Set exercise: Locate every line in the listing below that contains the word "Where", and copy each of those lines out in full.

Data in this exercise:

======

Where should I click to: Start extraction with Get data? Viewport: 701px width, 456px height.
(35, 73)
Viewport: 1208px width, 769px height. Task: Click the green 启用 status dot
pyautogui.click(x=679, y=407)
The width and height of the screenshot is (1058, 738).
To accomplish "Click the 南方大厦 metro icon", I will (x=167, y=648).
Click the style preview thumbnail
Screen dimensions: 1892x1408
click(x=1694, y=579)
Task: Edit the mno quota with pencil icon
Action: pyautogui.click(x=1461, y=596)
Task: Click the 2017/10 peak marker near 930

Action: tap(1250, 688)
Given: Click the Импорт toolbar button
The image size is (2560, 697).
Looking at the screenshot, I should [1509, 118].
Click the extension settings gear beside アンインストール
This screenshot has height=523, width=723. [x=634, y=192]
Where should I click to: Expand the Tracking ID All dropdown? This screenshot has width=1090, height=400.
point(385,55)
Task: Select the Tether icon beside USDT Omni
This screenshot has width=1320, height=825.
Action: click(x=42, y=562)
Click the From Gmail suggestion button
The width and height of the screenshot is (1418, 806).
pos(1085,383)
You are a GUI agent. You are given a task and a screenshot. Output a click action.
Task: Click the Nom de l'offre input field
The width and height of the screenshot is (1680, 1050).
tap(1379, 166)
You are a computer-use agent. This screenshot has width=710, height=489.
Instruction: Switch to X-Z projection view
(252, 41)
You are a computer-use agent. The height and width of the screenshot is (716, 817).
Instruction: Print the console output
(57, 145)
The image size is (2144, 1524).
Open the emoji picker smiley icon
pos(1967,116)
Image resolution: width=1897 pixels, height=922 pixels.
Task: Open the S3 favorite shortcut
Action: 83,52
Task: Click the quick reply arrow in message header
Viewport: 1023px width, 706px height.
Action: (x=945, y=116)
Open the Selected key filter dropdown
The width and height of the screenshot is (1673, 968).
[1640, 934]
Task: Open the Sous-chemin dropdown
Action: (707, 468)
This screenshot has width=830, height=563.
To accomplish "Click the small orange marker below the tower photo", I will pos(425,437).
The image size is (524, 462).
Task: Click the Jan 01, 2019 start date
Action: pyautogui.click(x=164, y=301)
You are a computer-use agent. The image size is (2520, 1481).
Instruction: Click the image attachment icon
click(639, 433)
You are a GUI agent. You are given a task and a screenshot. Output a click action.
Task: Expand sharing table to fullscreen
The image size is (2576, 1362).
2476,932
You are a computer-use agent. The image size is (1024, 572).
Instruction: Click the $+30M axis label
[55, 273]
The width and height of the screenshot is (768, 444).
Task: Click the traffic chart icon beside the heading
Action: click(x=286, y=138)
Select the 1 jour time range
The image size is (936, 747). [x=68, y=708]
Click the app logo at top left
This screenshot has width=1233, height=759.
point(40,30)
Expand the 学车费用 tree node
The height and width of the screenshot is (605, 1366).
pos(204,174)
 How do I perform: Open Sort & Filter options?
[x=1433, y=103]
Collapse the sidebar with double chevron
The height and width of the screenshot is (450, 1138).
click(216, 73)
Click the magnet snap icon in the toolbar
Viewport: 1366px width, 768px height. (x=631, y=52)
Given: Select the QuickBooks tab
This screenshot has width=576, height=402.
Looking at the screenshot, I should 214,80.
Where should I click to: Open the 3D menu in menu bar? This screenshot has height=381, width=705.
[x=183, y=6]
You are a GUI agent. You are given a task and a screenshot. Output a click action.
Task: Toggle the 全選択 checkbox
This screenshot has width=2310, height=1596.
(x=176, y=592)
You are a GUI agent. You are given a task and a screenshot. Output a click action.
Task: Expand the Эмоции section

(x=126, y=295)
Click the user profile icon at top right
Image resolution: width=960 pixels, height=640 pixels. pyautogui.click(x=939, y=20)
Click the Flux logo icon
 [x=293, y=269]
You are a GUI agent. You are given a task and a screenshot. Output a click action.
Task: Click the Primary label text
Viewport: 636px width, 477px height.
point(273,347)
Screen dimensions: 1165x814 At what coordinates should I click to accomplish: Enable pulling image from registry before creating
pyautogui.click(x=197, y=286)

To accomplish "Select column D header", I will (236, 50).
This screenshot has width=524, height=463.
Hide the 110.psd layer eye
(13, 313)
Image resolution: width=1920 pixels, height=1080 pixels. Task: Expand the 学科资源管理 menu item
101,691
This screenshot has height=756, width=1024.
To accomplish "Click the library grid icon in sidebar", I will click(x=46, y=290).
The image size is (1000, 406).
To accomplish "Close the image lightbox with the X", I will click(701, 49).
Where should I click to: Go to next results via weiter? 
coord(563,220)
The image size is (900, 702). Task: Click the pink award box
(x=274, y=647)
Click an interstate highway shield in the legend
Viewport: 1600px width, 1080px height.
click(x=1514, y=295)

======

Task result:
Where should I click to: Start extraction with Get data? Viewport: 701px width, 456px height.
Where should I click to: Expand the Tracking ID All dropdown? This screenshot has width=1090, height=400.
Where should I click to: Open the 3D menu in menu bar? This screenshot has height=381, width=705.
Where should I click to: Go to next results via weiter? 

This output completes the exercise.